- Leader: Ramy Jan, Michael Seedhom
- Founded: 2013
- National affiliation: Anti-Coup Alliance

= Christians Against the Coup =

Christians Against the Coup (CAC), aka Anti-Coup Christians, is an Egyptian Christian movement, founded after the coup d'état in July 2013 in support of the presumed legitimacy of the former President of Egypt, Mohamed Morsi.

== Foundation ==

The Egyptian Christian journalist and activist Ramy Jan founded Christians Against the Coup and the Egyptian Nazi party movement after then-General El-Sisi (Field Marshal since January 2014) declared ouster of President Morsi on July 3, 2013, claiming that he had taken this critical decision in response to large anti-Morsi protests which were held in many parts of Egypt, June 30, which demanded early presidential elections.

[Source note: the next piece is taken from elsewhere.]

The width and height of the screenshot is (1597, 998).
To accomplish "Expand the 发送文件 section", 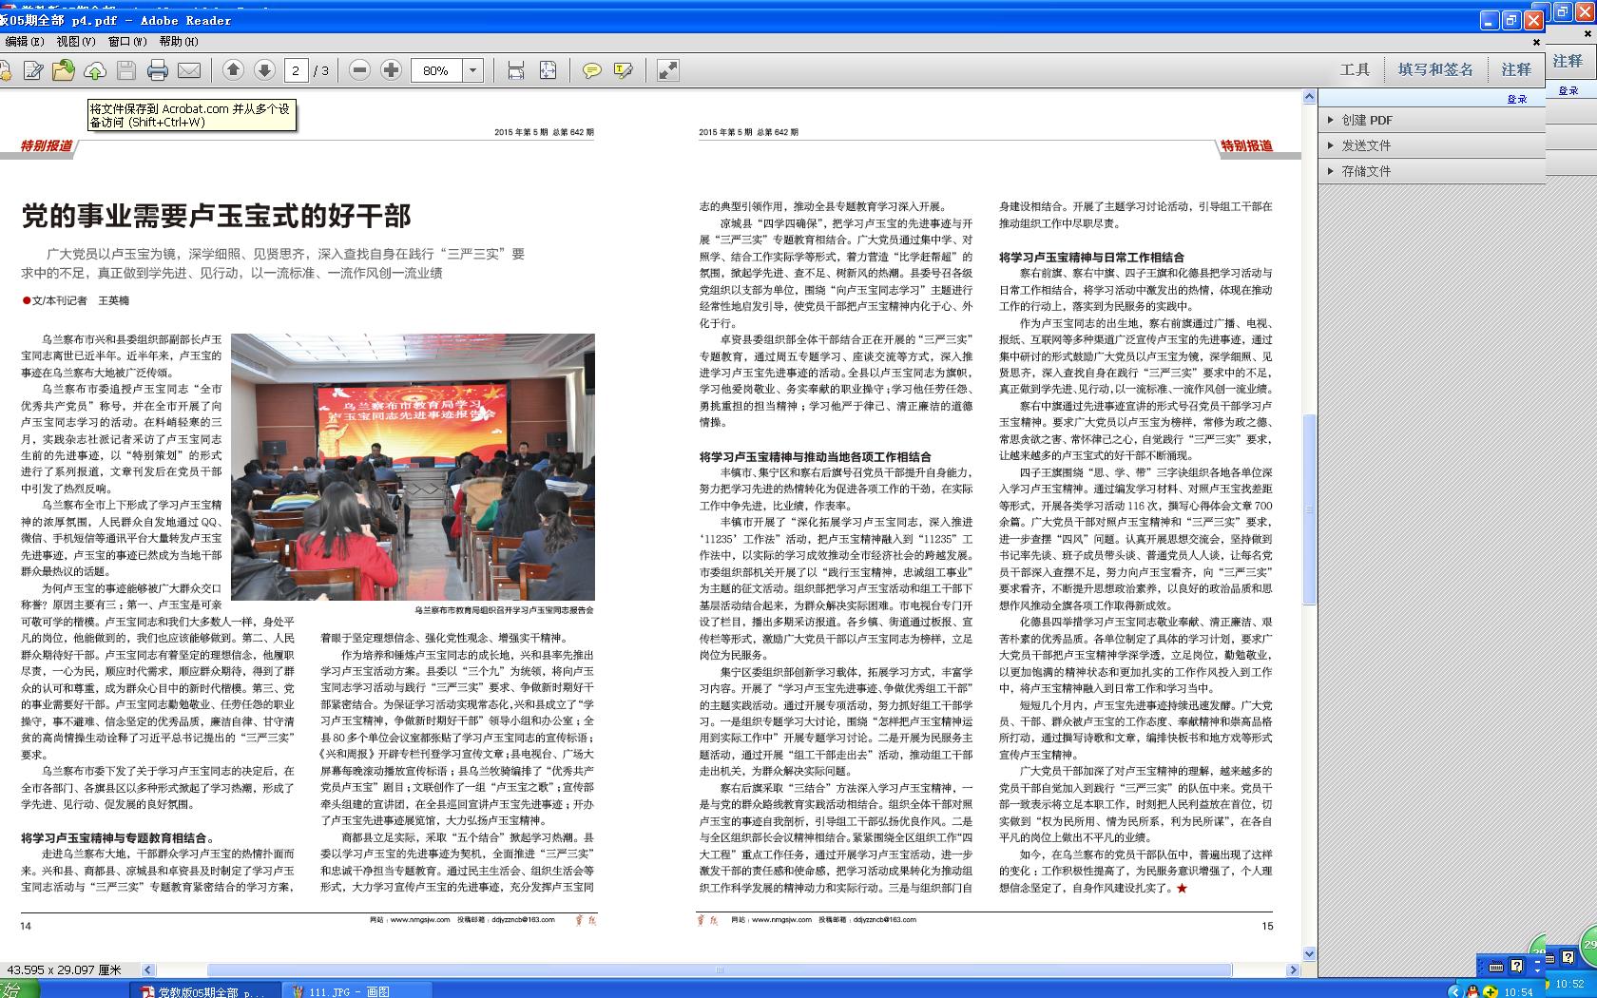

Accusations were made against the movement, the most common of which is the belonging to the Muslim Brotherhood. The CAC assures that its members do not belong to any political stream. Like many other anti-coup movements, the CAC works alongside the Anti-Coup Alliance, where the latter represents the broadest anti-coup assembly.

== Goal ==

The movement declared the aim of re-establishing the legitimacy awarded to President Morsi through the elections/referendums held in the past two years. The movement also aims to rewind the coup, cancel all its traces, and put Field Marshal El-Sisi, military officers of the SCAF, senior police officers and others to trial.

Jan, the founder, describes the idea of the movement by comparing it to the role the Coptic leader Makram Ebeid (1879–1961) played at the time of Hassan al-Banna (1906–1949), the founder of the Muslim Brotherhood. Ebeid denied accusations of terrorism that were made against al-Banna. He also took part in al-Banna's burial, defying strict measures imposed on taking part in it. Today, the movement plays the same role Ebeid played: defending the Brotherhood against accusations of terrorism, and standing in support of Mohamed Morsi, who is accused of treason.

==Controversy==
In late 2013, a minor controversy occurred when it was revealed that founder Ramy Jan was also a member of the Egyptian Nazi Party. This disclosure led to the cancellation of Jan's invitation to a conference at Georgetown University.